Output only the lines below from the one holding "Screen dimensions: 595x843" down to the one holding "You are a computer-use agent. The", both end lines included and every picture dropped.

◆ Screenshot grounding data
"""

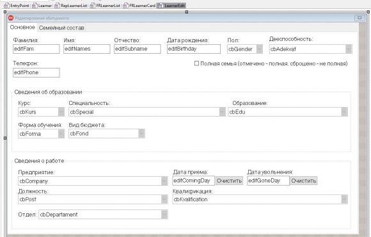Click the FRLearnerCard tab icon

pyautogui.click(x=125, y=6)
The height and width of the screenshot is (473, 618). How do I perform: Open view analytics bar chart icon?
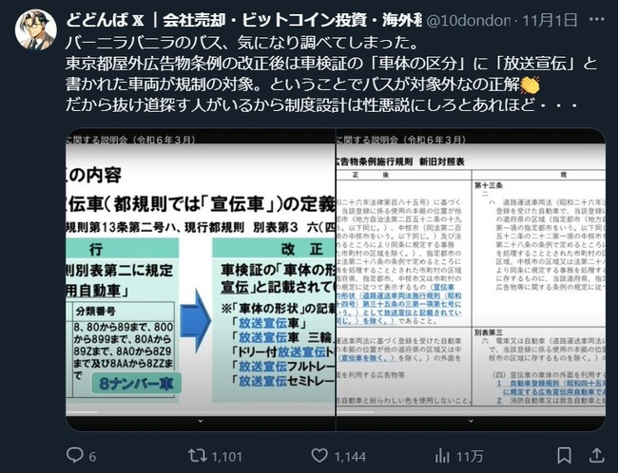pyautogui.click(x=442, y=456)
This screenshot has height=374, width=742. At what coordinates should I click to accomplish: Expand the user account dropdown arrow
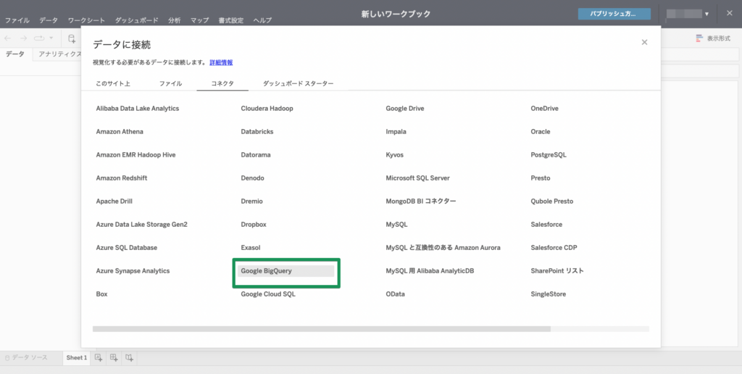tap(706, 14)
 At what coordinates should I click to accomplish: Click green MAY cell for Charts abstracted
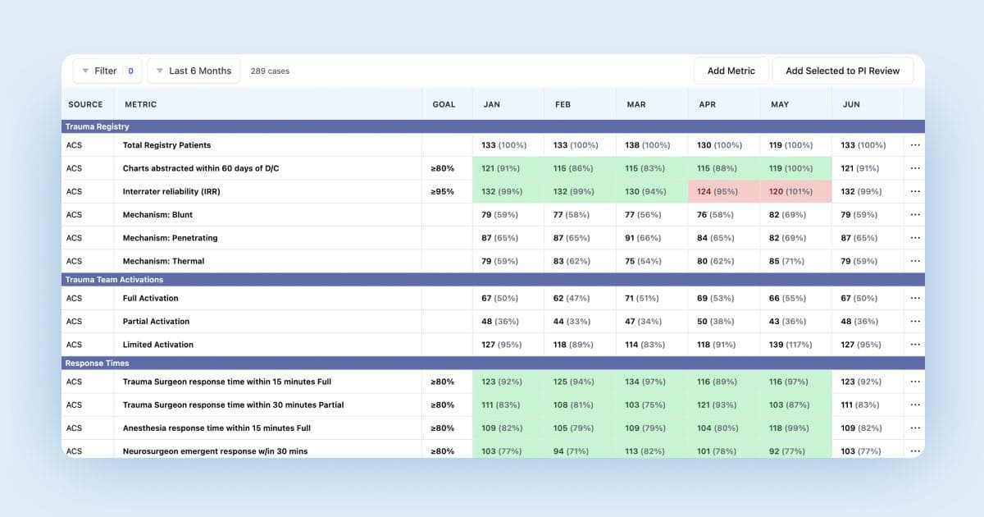point(795,168)
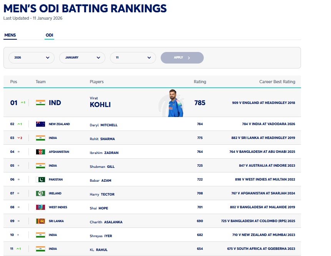Click the green up arrow beside position 01

click(x=22, y=103)
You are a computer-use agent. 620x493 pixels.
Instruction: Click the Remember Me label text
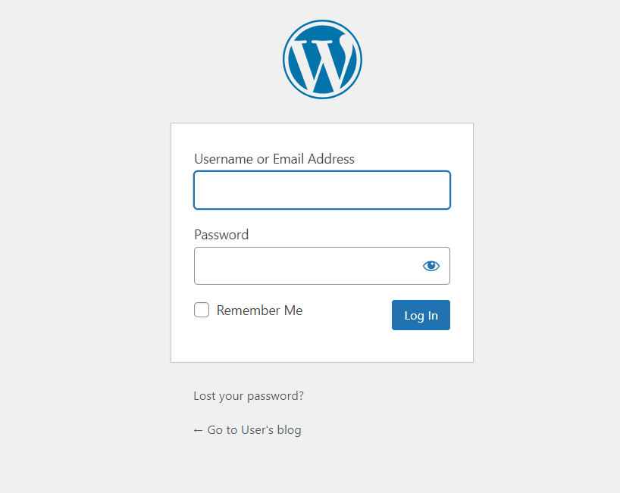tap(259, 310)
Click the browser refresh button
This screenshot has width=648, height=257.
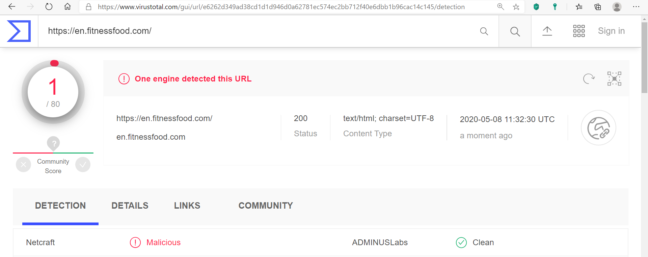click(49, 7)
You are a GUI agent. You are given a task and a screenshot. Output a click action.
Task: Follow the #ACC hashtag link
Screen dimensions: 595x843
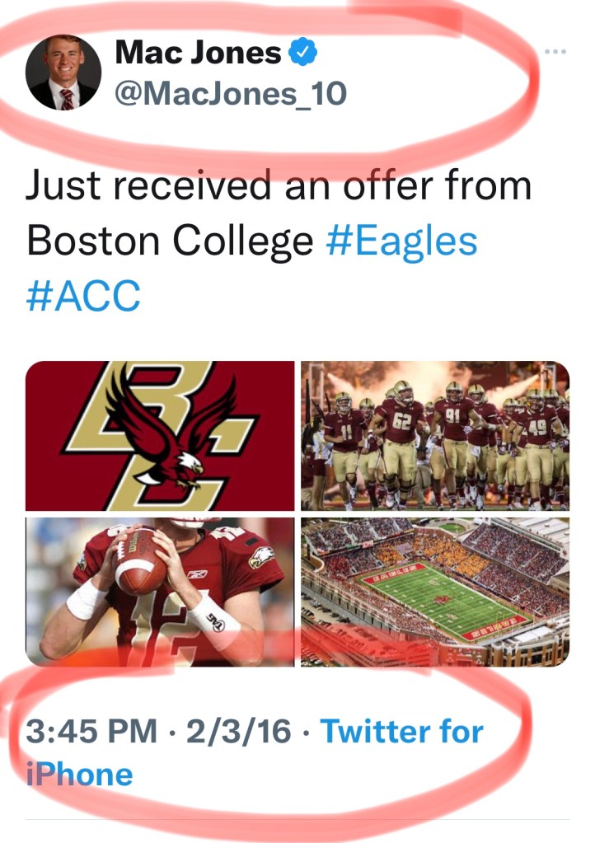click(83, 296)
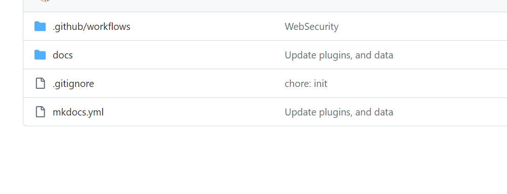Image resolution: width=507 pixels, height=194 pixels.
Task: Click the file icon beside mkdocs.yml
Action: (x=40, y=112)
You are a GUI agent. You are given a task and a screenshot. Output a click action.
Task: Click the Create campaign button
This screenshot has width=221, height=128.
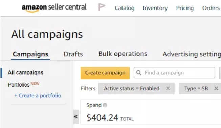pos(105,73)
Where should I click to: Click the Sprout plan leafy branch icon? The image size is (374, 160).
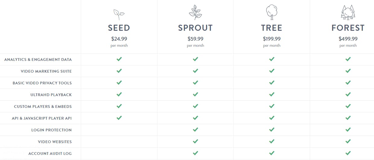point(195,13)
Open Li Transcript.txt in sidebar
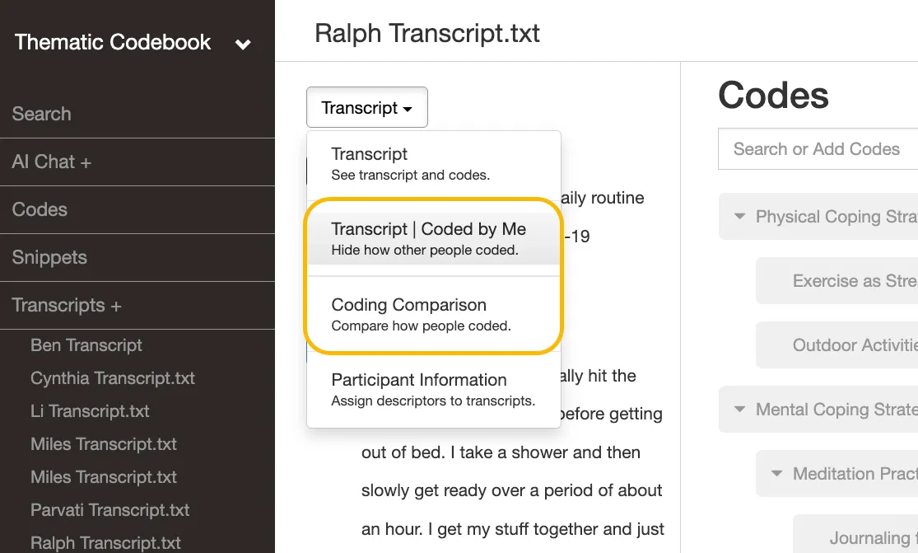 click(x=90, y=410)
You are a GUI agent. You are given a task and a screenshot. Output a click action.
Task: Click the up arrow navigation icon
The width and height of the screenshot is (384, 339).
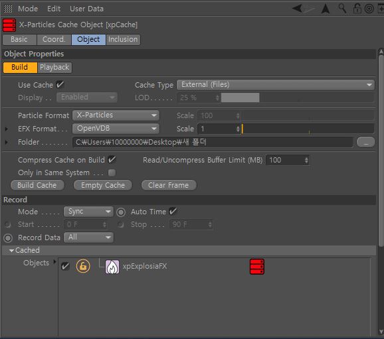[326, 9]
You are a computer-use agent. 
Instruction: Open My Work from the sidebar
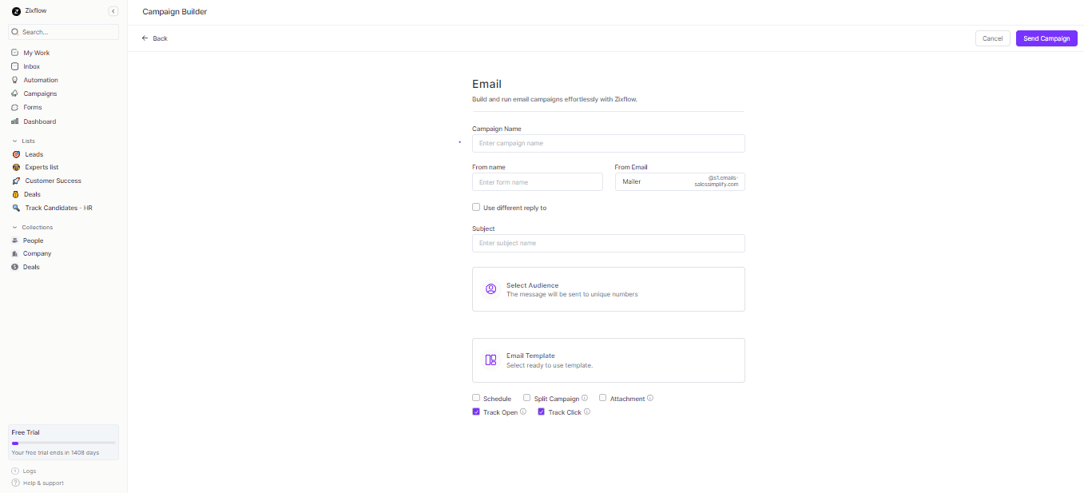click(x=35, y=52)
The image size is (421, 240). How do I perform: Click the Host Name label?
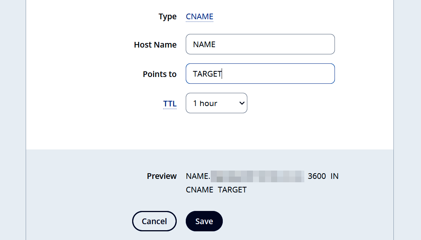point(155,45)
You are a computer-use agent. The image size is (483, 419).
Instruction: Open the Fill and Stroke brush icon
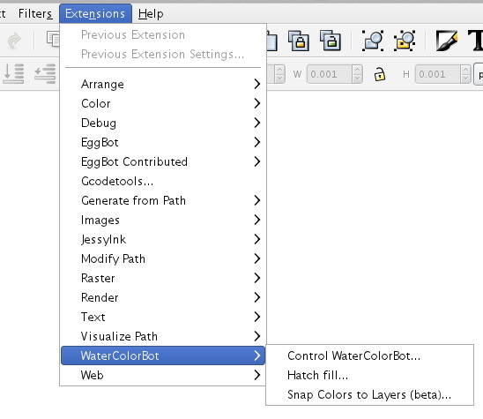pyautogui.click(x=447, y=41)
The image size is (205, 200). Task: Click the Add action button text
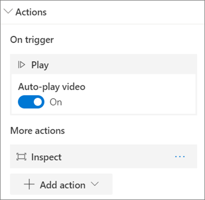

"""

◆ Result of the exercise
Screen dimensions: 595x843
click(83, 296)
Image resolution: width=507 pixels, height=194 pixels.
Task: Click the file icon beside mkdocs.yml
Action: (x=40, y=112)
You are a GUI agent. You are given a task and a screenshot. Output a click action.
Task: Click the Create campaign button
This screenshot has width=221, height=128.
pos(105,73)
Where should I click to: Click the Sprout plan leafy branch icon? The image size is (374, 160).
point(195,13)
Open Li Transcript.txt in sidebar
 click(x=90, y=410)
You are a GUI agent. You are given a task and a screenshot. Output a click action.
Task: Click the up arrow navigation icon
The width and height of the screenshot is (384, 339).
[326, 9]
You are a computer-use agent. 
Instruction: Open My Work from the sidebar
click(x=35, y=52)
The image size is (421, 240). How do I perform: Click the Host Name label?
point(155,45)
You are a computer-use agent. The image size is (483, 419).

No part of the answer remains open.